** Problem requirements **
Looking at the records below, state how many lines include the string "agent" and add nothing further.

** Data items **

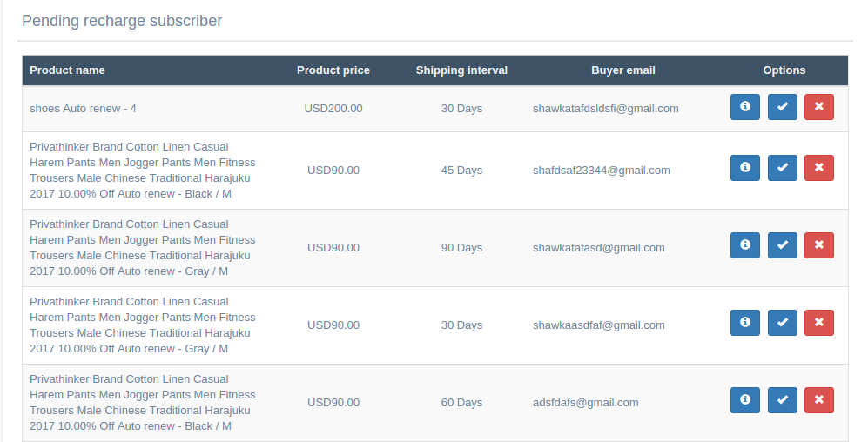Screen dimensions: 868x442
Task: Click the Product name column header
Action: click(x=67, y=70)
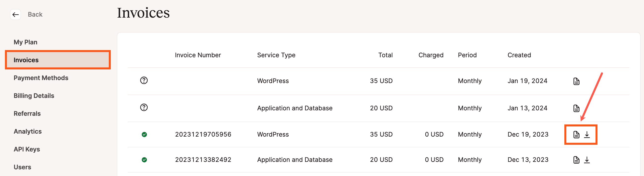644x176 pixels.
Task: View the Jan 13, 2024 invoice document
Action: pyautogui.click(x=576, y=108)
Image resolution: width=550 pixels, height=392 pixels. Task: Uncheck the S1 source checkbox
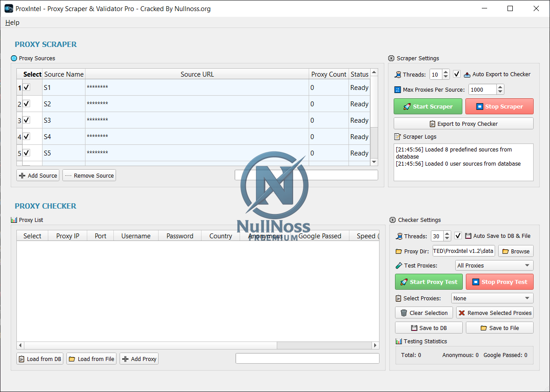27,88
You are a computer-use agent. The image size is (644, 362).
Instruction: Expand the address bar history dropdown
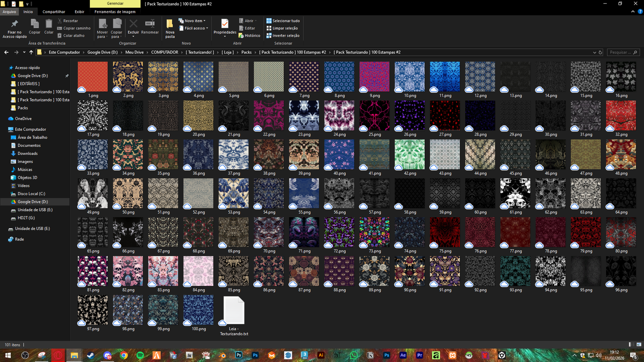(x=594, y=52)
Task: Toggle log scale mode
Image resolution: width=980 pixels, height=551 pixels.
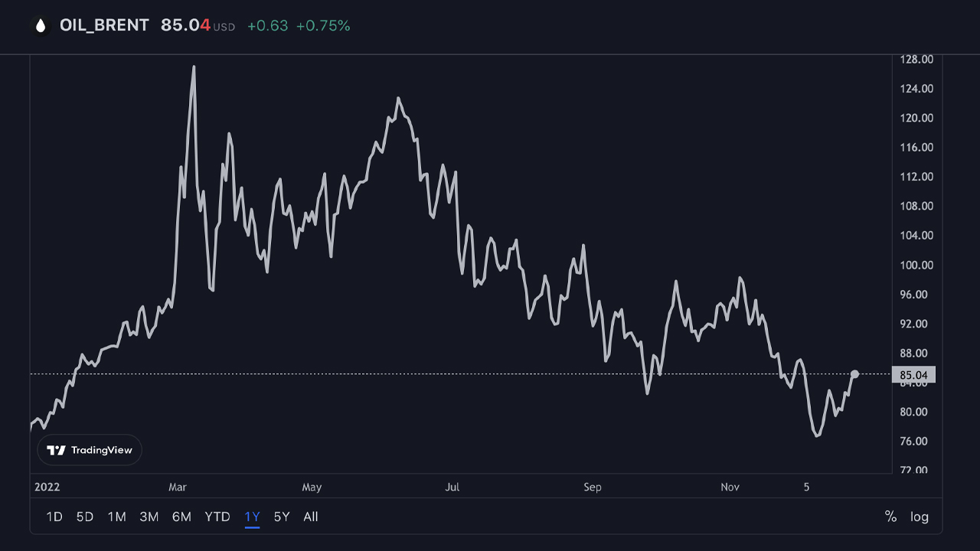Action: click(x=920, y=517)
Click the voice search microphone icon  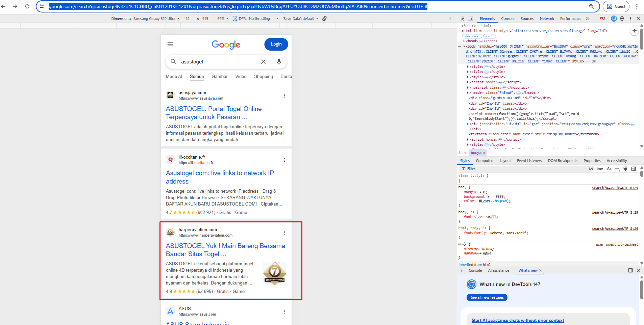click(x=279, y=61)
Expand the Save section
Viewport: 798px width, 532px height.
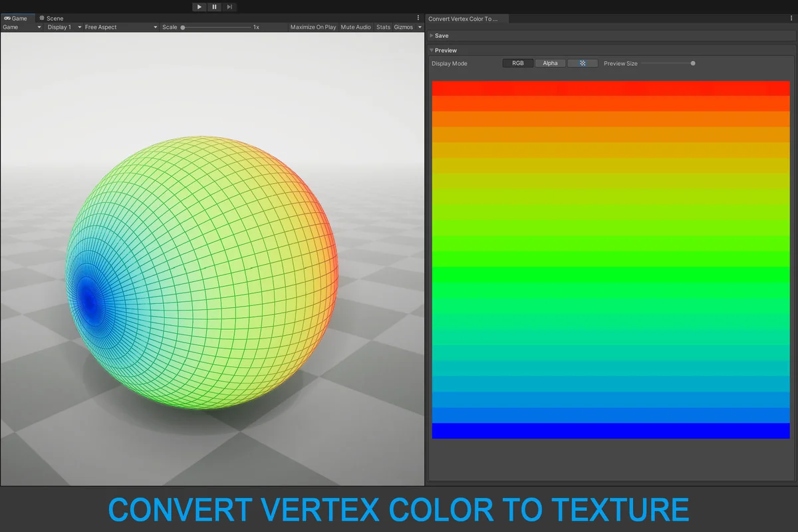click(x=439, y=35)

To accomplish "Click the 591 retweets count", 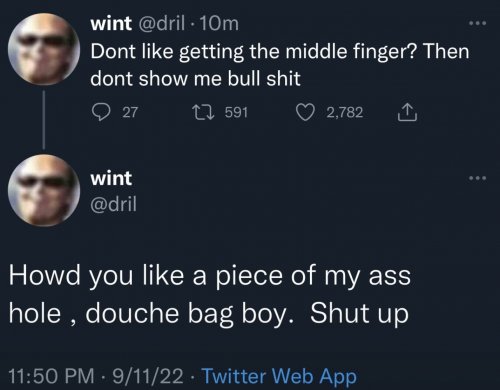I will (236, 112).
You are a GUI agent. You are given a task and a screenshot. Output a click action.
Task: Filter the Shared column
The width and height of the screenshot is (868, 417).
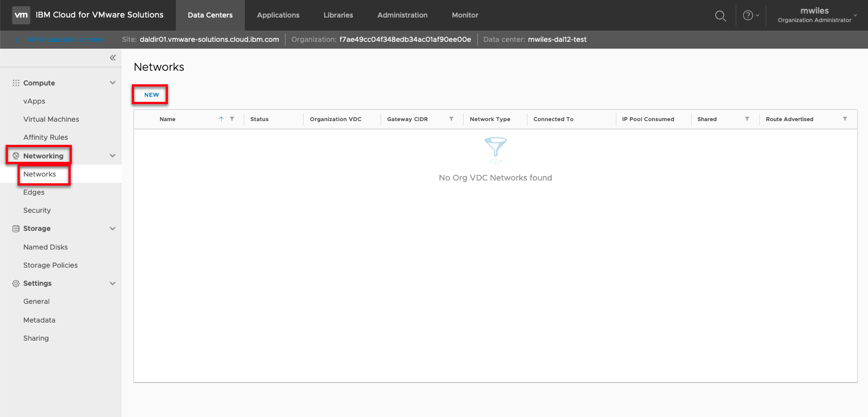(747, 119)
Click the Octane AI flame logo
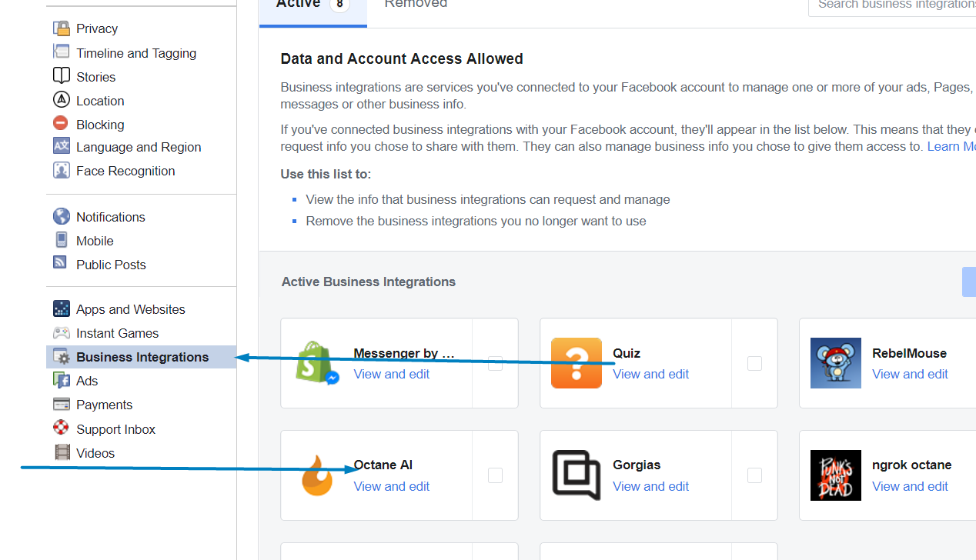The width and height of the screenshot is (976, 560). [x=317, y=475]
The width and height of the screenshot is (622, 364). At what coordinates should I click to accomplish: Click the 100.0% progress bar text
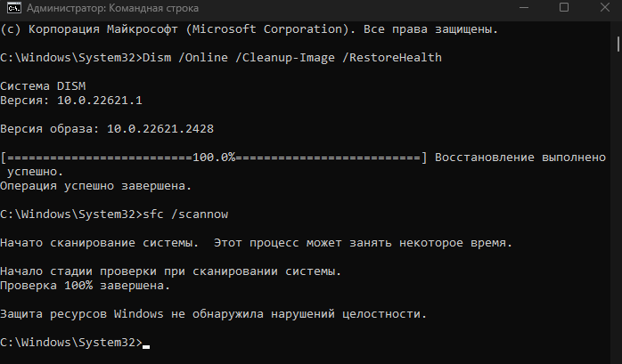point(214,158)

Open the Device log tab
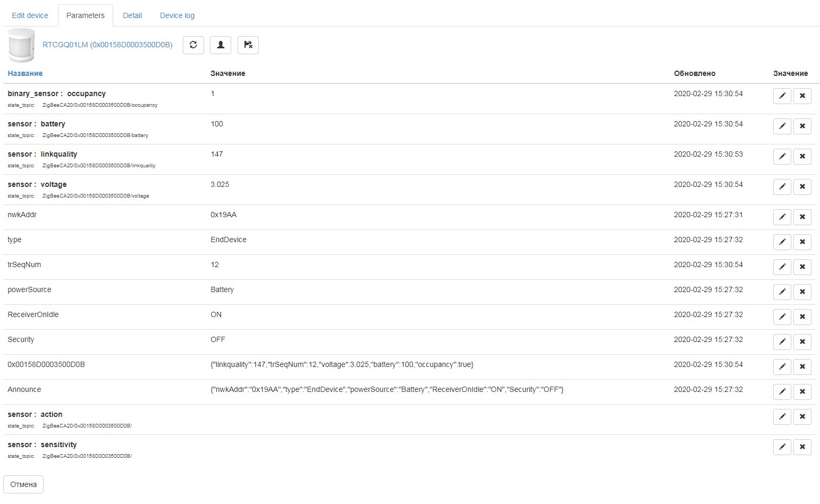(176, 15)
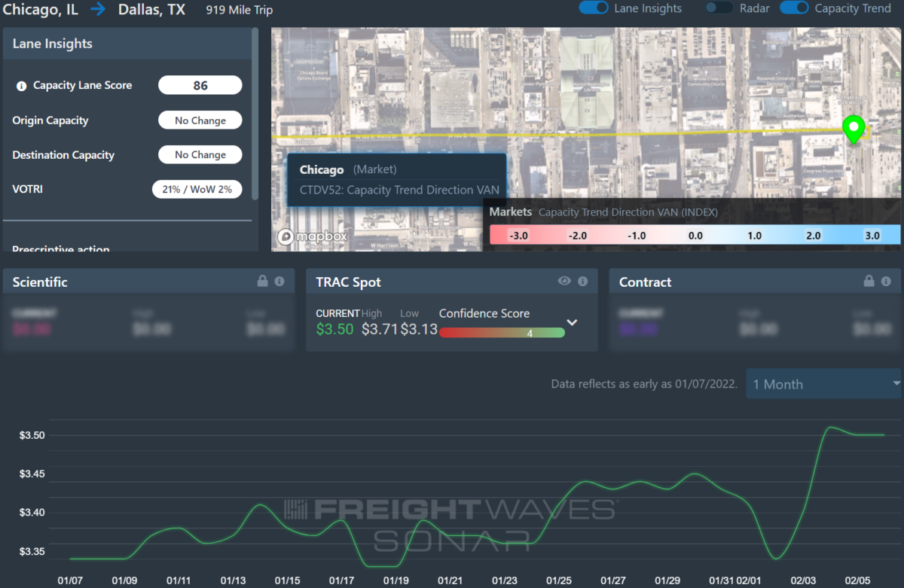Image resolution: width=904 pixels, height=588 pixels.
Task: Click the info icon beside Capacity Lane Score
Action: coord(22,86)
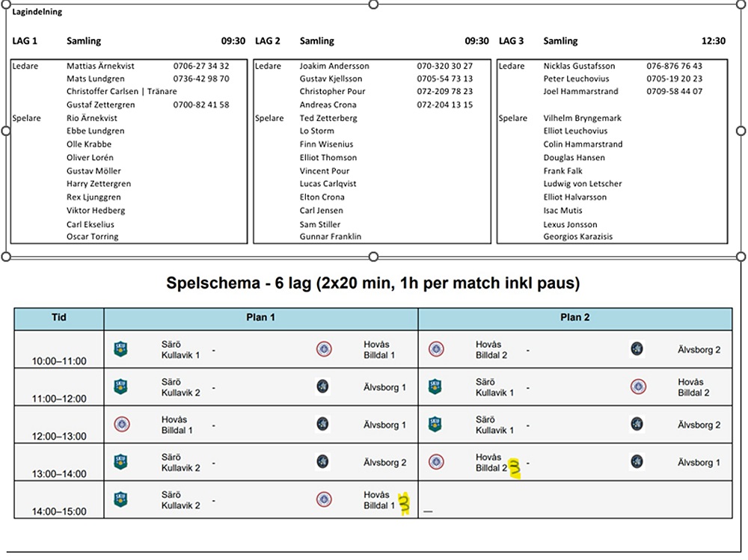Select the Hovås Billdal 2 logo in the 11:00–12:00 row
This screenshot has width=748, height=560.
coord(638,387)
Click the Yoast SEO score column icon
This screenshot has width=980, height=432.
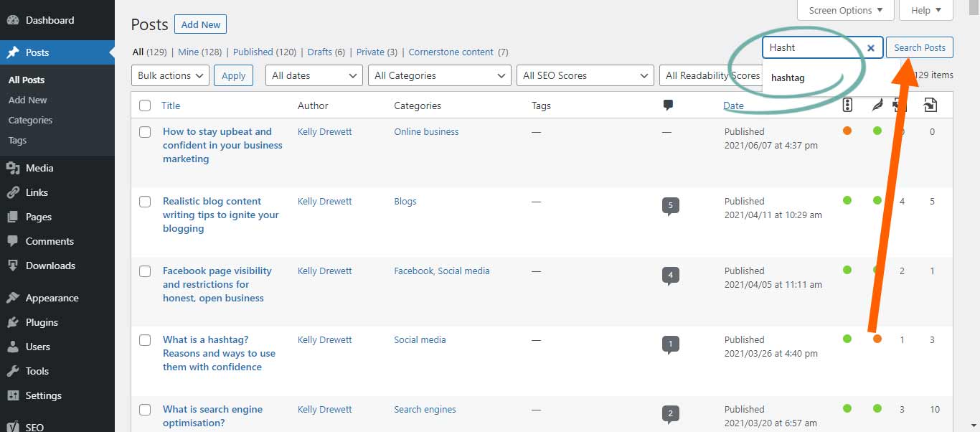click(x=847, y=105)
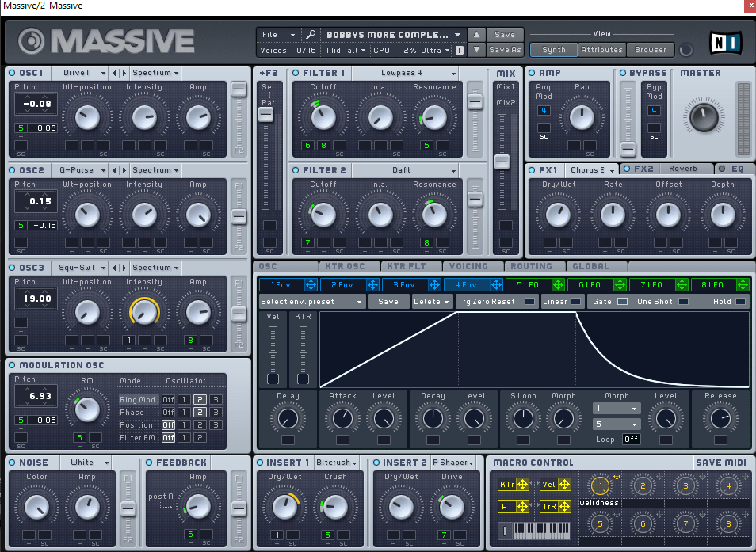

** Answer to this task **
2